ライトノベルの感想を中心に興味のあることを日々つらつらと書き連ねるブログです。



「ロクでなし魔術講師と禁忌教典15」羊太郎(富士見ファンタジア文庫)

「なんで! 俺が! こいつらの総監督を務めにゃならんのよ!?」
帝国代表選抜会を終え、いよいよ迫る魔術祭典。何の因果か、総監督を務めることになったグレン。メイン・ウィザードを勝ち取ったシスティーナと訪れたのは自由都市ミラーノ!
平和の祭典に相応しい地に足を踏み入れた帝国代表は、かつてない大舞台で各国代表と激突する! 一方、この祭典を台無しにし、戦争をもたらそうとする刺客に気付いたグレンは、教え子たちの思いを守るため、自身も戦いに乗り出して……
「へっ!裏魔術祭典・大開催!ってわけだな」
天使と吸血鬼。芸術の都に高らかに悲劇の歌声は響く――。


各国の代表と相まみえる魔術祭典が開催されるシリーズ第15巻。
どうしてこうなった。
学生たちが主役の競技大会のはずが、汚い大人たちに政治利用されて、平和の祭典(笑)になってしまっていた。当然、学生たちは蚊帳の外の脇役に。
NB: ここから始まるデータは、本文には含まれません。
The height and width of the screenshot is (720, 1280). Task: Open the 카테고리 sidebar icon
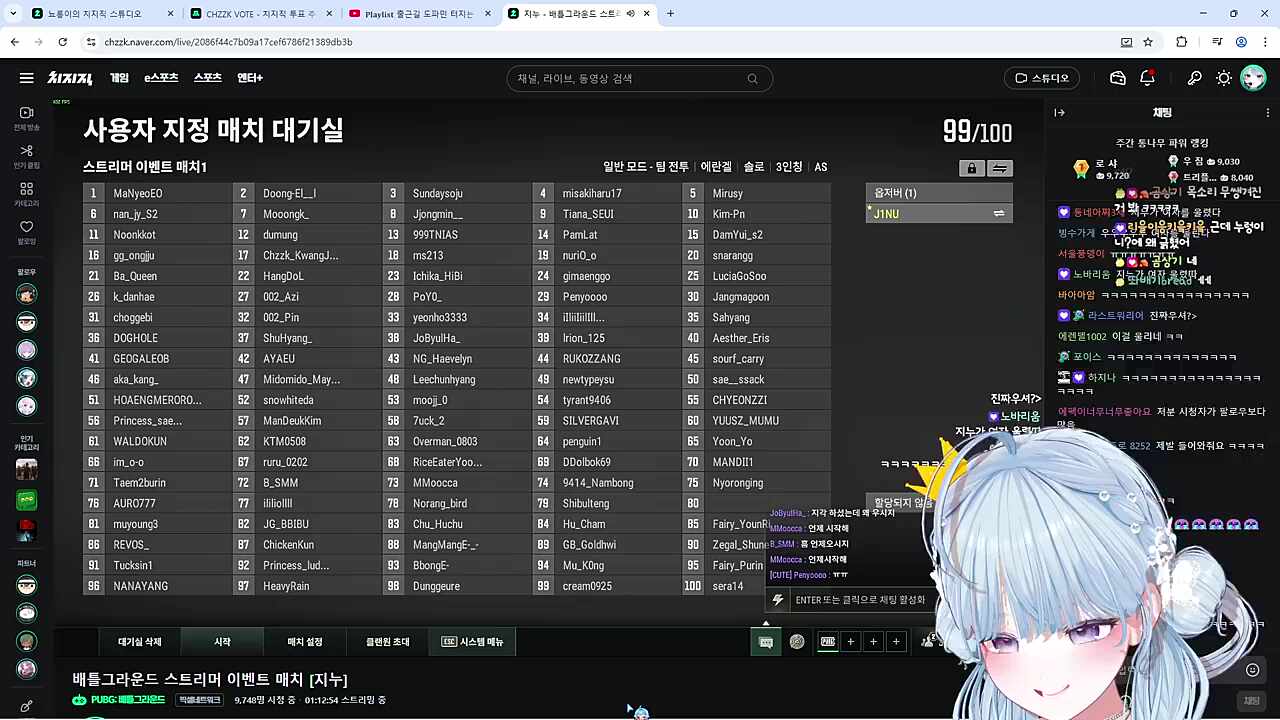[27, 194]
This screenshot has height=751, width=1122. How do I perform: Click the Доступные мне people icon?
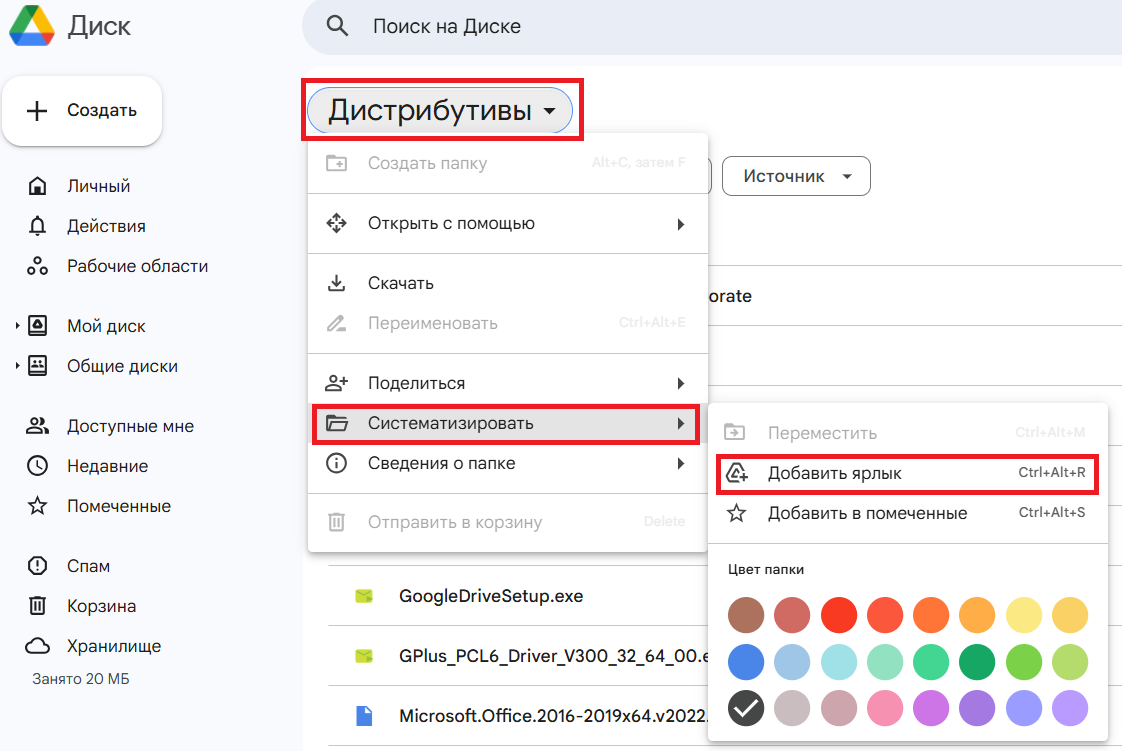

ある意味リアルと言えばリアルだが……。祖父に憧れそれに、一歩でも近づきたいと頑張っているシスティに、この仕打ちはないんじゃないか?
しかも話が前編で、はっきりは明かされない大人たちの思惑ばかりが語られるという、学生蔑ろで胸糞悪い、隠し事ばかりでモヤっと、最後スッキリもできないの三重苦。この巻単体ではまるで面白くない。面白くなるかは後編次第。
そんな中でよかったところと言えば、グレン×ルミアが楽しめるところ。ルミアがマネージャーとして、何故か総監督を任されたグレンのそばにべったりだった上に、システィは従妹に付きまとわれていて邪魔も入らないベストな状況。おまけにお母様のGOサインまで!?
ちょっぴりわがままになったルミアが、グレンと楽しそうに会話してたり、グレンの為に一生懸命になる姿が唯一にして最高の清涼剤だった。
前編ぐらい学生たちが本気で戦うだけの回に出来なかったんだろうか。後編で「裏ではグレンたちはこんなに大変でした」でよかったと思うのだが。